George Conger, author of the Living Church article, also wrote another version for the Church of England newspaper. In it he writes,
"There is a prima facie case for bringing the US Presiding Bishop Katharine Jefferts Schori to trial before a church tribunal for abuse of office, a legal memorandum commissioned by a group of concerned American bishops and church leaders has found. But whether the bishops have the political will to act is unclear, the paper concluded.
Prepared by an international lawyer in response to a request for an independent opinion as to the legality of Bishop Schori’s actions, and their implications for the polity of the Episcopal Church, the April 21 memorandum concludes the Presiding Bishop deliberately and with full knowledge and forethought “subverted” the “fundamental polity” of the Episcopal Church in her takeover of the Diocese of San Joaquin."
Now the lawyer author of the memorandum is identified as "an international lawyer" and the paper commissioned by "a group of concerned American bishops." Bishop John Howe of Central Florida is quoted as having seen the brief (memorandum) but that he does not know who is behind it. I suppose that means the memorandum came to him without names attached.
So we have a memorandum which is not offered for public scrutiny, authored by an unknown "international lawyer" for a group o f concerned bishops, whose concern does not extend to having us know who they are, circulated to bishops and certain well placed correspondents, and not otherwise made public by any bishop in the course of nine days. We might well ask, "What the hell is going on here?"
As to the particulars reported by The Living Church and the Church of England Newspaper, they are to some extent countered by the letter of the Presiding Bishop to the House of Bishops dated April 30th. Her letter did not remark directly on any aspect of the April 21st Memo, and The Church of England article, posted May 1st, observes, "Spokesmen for the Presiding Bishop and the Archbishop of Canterbury declined comment, telling The Church of England Newspaper they had not seen the document."

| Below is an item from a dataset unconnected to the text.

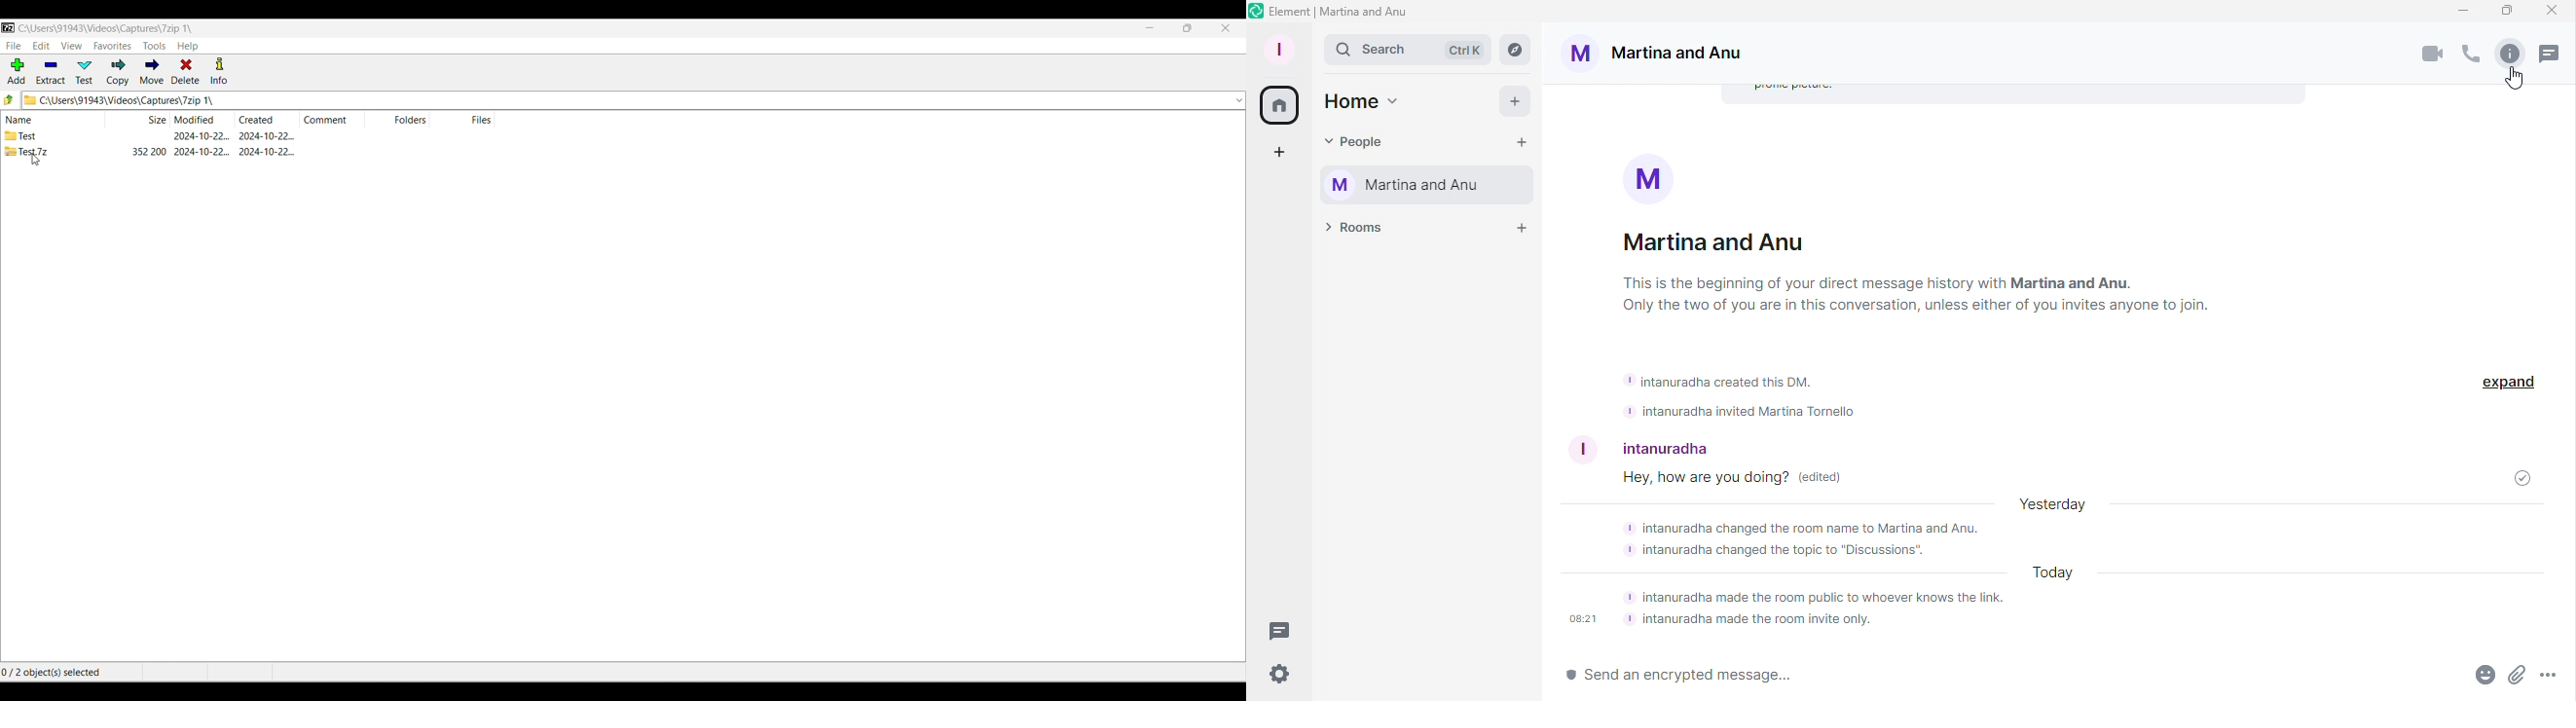  What do you see at coordinates (1669, 54) in the screenshot?
I see `Martina and Anu` at bounding box center [1669, 54].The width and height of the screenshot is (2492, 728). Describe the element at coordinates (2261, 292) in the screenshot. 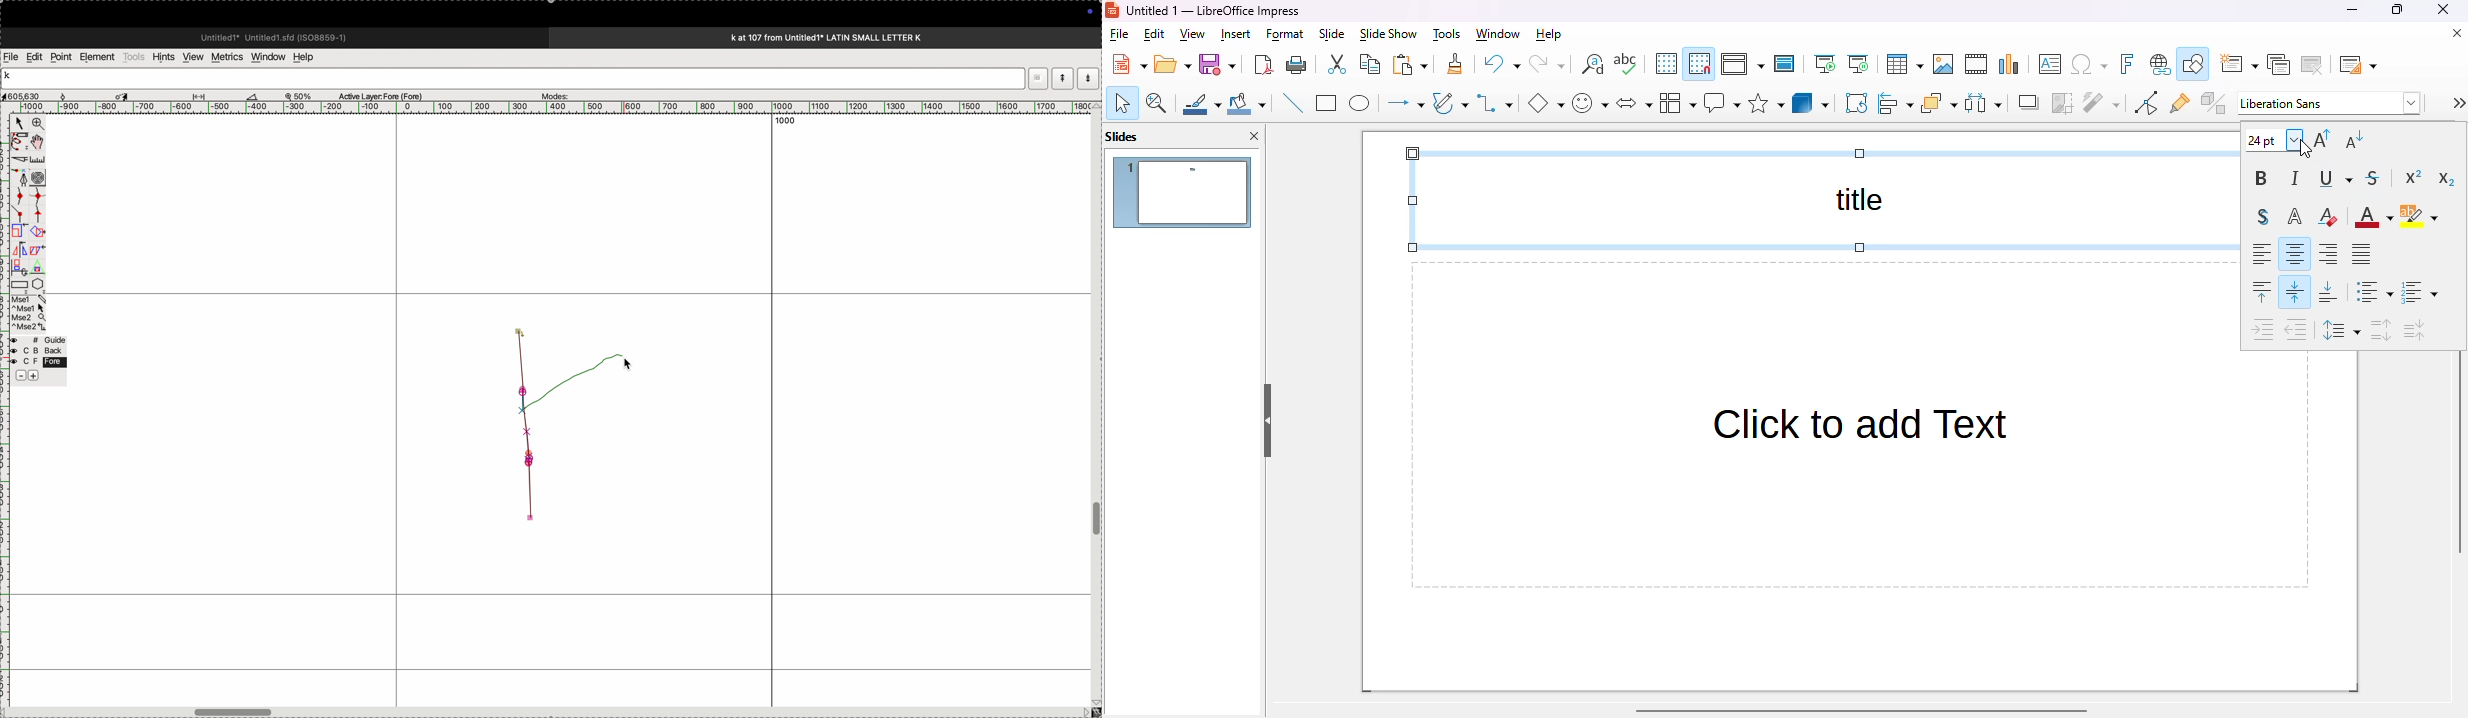

I see `align top` at that location.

If the comment that they had not seen the document was made in the past few days, it would appear that the Presiding Bishop's letter was not in response to the April 21st memo. Perhaps the questions from a CEN or TLC reporter provoked a general response. It seems the two documents do not form a question and answer pair.
Much of the April 21st Memo, as reported, seems filled with a different "read" of the canons than what is presented in the Presiding Bishop's letter. One significant difference, however, is that the April 21st Memo impugns the political and ecclesiastical will of the Title IV Review Committee, the Bishops and the whole of the Episcopal Church. The authors "were not optimistic the current legal and political environment within the church would see justice done." That is, the authors were not confident that the Presiding Bishop would be held accountable and brought to trial, given their arguments that "prima facie" there was grounds for such a trial.
Perhaps their lack of confidence is actually in their arguments, since they seem unwilling to let the world see the, know who they are and who commissioned them to write.
We shall see.
Meanwhile the question remains, "Who the hell wrote the Undisclosed Memo?"